- [Exercise goal]: Wherever a line below holds the word "computer", copy that line.

START Data to use

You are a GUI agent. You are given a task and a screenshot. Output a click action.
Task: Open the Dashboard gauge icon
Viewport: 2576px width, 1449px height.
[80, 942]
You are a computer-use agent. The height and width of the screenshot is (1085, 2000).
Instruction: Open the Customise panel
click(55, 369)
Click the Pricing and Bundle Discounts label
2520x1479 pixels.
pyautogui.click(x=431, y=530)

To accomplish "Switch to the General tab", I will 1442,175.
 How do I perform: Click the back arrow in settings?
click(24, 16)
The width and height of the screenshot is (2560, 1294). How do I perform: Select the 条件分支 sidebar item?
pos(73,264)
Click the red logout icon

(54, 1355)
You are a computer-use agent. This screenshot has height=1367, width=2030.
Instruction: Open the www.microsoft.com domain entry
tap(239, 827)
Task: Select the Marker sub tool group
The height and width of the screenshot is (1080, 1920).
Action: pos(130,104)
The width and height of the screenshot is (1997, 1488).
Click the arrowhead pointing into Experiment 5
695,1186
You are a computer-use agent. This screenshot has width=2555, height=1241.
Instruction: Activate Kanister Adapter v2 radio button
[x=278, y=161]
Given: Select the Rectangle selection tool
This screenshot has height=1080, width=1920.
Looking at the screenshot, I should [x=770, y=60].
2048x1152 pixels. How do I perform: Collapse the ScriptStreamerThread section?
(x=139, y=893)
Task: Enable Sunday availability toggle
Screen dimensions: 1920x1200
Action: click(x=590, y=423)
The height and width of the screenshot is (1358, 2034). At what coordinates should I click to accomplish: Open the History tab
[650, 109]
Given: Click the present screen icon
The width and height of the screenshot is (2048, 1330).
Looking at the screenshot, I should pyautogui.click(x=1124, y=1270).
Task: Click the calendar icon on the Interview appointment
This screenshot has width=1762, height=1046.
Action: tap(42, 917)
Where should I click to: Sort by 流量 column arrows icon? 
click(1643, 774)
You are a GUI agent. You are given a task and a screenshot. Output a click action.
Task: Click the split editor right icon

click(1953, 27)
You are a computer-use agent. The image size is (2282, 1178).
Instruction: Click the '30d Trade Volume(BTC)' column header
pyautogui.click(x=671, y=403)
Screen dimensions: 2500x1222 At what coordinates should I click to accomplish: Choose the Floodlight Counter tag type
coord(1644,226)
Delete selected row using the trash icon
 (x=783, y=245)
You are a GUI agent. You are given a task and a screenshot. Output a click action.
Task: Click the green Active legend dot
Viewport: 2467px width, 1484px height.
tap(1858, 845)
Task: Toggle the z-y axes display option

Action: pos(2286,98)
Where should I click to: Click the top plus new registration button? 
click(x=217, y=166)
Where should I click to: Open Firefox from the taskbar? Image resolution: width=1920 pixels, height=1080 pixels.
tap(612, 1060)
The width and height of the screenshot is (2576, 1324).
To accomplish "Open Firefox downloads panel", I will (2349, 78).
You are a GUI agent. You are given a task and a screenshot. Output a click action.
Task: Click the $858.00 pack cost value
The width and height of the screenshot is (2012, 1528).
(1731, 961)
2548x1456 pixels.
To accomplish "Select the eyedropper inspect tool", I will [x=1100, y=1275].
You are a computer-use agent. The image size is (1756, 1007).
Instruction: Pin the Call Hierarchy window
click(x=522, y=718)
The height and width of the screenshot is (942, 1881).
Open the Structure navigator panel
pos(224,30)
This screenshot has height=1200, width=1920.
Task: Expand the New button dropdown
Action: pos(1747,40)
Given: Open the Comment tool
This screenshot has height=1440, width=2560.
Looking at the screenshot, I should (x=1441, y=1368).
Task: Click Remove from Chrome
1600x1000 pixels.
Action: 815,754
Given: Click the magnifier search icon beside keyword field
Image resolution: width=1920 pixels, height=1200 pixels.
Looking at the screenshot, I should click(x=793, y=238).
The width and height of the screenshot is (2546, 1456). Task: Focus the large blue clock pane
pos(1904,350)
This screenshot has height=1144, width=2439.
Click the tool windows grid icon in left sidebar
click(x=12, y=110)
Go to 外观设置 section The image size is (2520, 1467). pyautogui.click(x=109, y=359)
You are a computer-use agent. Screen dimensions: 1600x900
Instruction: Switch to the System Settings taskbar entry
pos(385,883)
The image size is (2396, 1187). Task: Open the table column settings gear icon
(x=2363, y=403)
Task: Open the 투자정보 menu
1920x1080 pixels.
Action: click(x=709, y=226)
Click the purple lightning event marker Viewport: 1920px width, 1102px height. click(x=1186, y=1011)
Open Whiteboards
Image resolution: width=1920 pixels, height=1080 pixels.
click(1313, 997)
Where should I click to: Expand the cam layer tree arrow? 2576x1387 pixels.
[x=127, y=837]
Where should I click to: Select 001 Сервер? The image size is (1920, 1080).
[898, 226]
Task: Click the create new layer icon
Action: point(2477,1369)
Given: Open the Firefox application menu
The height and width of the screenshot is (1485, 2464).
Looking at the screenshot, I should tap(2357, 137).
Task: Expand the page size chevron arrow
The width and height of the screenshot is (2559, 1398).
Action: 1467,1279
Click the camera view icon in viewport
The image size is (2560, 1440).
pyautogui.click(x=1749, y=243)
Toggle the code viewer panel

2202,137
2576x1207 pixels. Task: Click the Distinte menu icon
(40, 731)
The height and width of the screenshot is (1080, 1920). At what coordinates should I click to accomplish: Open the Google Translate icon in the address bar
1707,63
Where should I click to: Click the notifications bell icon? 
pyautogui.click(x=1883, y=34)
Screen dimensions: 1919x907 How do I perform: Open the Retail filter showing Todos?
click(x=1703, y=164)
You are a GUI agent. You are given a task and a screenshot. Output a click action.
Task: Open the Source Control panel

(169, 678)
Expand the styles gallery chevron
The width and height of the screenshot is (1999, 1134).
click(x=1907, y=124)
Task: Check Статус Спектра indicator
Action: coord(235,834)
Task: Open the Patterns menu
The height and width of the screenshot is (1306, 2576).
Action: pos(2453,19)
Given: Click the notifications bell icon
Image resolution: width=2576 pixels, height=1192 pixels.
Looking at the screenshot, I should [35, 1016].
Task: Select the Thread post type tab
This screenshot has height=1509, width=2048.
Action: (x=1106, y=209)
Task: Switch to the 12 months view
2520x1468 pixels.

END Data to use

- [Solution]:
You are a computer-use agent. The height and width of the screenshot is (1085, 2000).
You are a computer-use agent. This screenshot has height=1367, width=2030.
You are a computer-use agent. This screenshot has width=2555, height=1241.
You are a computer-use agent. The image size is (2282, 1178).
You are a computer-use agent. The image size is (1756, 1007).
You are a computer-use agent. Screen dimensions: 1600x900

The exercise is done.